[INFORMATION GIVEN]

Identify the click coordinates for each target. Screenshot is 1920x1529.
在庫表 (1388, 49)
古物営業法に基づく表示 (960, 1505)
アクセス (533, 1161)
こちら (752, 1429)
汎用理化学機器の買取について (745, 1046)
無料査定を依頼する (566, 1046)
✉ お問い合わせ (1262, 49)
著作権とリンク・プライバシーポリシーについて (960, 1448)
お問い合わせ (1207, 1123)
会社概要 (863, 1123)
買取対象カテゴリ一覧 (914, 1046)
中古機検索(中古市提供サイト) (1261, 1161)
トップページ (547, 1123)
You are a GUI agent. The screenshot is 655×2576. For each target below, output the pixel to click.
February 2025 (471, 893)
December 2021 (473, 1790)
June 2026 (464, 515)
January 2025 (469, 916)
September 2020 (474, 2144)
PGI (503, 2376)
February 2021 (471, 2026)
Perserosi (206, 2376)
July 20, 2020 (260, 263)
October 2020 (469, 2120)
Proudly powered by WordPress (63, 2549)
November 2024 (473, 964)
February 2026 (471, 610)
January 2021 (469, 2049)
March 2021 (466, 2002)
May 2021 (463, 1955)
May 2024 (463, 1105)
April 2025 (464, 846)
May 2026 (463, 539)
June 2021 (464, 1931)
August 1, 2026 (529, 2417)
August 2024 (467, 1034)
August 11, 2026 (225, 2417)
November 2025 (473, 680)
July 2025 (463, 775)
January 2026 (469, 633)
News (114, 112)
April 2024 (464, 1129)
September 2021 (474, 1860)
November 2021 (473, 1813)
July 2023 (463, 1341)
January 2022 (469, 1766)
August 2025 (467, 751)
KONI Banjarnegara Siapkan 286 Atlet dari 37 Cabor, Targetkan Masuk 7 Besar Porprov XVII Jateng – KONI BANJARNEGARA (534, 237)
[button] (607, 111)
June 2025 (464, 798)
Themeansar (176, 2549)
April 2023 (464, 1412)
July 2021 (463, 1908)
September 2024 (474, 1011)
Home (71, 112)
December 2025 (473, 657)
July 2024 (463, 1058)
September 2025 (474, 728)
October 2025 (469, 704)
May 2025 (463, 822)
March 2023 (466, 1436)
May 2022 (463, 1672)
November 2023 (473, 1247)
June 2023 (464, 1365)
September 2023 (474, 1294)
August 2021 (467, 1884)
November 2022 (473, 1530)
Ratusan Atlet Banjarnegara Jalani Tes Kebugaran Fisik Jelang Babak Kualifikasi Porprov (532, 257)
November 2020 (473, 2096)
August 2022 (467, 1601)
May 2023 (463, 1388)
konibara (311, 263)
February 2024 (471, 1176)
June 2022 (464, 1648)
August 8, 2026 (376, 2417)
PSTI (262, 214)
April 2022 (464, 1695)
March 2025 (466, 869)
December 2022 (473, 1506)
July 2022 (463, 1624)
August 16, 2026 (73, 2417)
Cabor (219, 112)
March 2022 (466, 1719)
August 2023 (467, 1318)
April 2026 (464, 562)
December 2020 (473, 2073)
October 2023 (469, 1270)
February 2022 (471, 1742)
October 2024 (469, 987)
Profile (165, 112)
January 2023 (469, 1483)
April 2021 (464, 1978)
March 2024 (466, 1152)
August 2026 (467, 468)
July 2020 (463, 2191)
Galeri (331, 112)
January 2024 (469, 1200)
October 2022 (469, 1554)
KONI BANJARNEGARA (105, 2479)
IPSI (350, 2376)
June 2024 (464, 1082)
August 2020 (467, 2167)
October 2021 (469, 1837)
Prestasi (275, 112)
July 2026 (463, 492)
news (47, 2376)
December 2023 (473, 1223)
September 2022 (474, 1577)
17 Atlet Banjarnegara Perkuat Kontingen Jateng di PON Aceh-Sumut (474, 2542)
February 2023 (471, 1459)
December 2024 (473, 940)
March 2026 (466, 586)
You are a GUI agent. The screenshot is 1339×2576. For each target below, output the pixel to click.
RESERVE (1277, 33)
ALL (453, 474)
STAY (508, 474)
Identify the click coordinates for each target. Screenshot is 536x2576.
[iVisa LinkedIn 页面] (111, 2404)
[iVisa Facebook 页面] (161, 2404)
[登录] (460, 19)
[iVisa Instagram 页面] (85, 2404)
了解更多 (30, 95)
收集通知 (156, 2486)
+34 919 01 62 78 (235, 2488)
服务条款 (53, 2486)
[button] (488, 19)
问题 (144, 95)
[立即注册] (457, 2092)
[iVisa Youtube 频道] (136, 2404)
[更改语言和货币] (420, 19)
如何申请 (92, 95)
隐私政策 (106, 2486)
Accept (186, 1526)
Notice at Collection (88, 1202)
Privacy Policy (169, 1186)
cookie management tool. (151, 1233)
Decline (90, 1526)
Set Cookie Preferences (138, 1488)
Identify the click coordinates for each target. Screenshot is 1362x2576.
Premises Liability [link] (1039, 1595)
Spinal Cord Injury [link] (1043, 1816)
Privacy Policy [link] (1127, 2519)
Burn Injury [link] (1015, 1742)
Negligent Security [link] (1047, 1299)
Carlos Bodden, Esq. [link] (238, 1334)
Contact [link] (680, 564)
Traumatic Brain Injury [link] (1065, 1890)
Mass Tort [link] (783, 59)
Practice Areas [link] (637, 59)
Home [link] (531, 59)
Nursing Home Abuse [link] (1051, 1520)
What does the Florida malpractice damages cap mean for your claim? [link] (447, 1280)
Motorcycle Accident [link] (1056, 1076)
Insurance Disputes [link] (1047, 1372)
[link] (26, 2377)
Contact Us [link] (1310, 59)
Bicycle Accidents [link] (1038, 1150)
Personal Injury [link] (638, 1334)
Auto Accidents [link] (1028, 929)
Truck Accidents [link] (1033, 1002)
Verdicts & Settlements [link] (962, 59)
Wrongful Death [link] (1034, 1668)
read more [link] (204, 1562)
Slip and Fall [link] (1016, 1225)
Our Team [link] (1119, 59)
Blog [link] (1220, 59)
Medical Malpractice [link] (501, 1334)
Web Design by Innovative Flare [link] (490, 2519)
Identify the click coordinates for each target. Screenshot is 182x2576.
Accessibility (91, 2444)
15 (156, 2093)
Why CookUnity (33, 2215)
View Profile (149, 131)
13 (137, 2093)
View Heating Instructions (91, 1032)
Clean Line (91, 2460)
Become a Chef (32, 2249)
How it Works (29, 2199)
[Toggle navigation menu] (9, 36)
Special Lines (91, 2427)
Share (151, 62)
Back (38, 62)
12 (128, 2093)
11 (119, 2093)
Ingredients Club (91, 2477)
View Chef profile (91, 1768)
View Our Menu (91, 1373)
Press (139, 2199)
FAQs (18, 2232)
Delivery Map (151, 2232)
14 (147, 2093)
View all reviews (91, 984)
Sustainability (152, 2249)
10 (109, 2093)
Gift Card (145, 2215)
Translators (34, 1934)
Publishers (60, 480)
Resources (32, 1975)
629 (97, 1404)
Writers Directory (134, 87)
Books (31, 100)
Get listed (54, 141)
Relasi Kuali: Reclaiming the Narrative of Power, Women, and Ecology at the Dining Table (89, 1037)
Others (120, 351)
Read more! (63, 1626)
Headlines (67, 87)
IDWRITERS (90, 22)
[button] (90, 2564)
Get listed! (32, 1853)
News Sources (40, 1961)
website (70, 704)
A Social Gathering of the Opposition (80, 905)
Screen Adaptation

[/INFORMATION GIVEN]

Within the data above, how many lines include the word "August"? Respond with the number only.

11